## Your task
When you reach the line containing "The width and", please repeat it and every line after it exactly, through the end of the listing below, skipping pictures.

## Data for analysis
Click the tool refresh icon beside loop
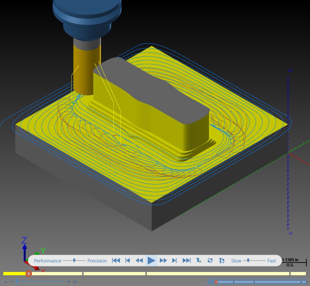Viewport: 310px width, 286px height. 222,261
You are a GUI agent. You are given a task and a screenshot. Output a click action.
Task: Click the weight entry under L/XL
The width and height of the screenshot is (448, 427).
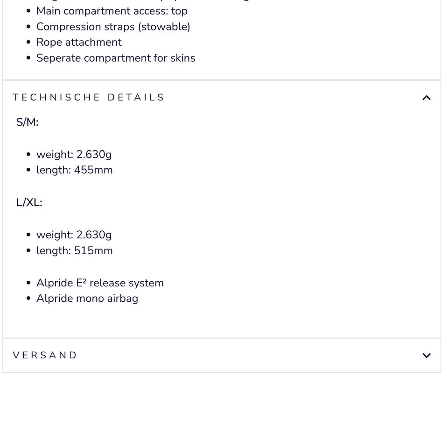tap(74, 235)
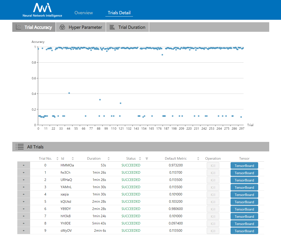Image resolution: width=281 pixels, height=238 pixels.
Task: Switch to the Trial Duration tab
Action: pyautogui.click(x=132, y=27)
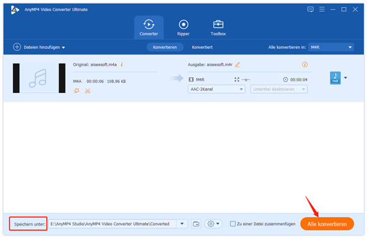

## Response below
The width and height of the screenshot is (448, 427).
tap(74, 235)
Image resolution: width=281 pixels, height=238 pixels.
Task: Switch to the Trial Duration tab
Action: pyautogui.click(x=132, y=27)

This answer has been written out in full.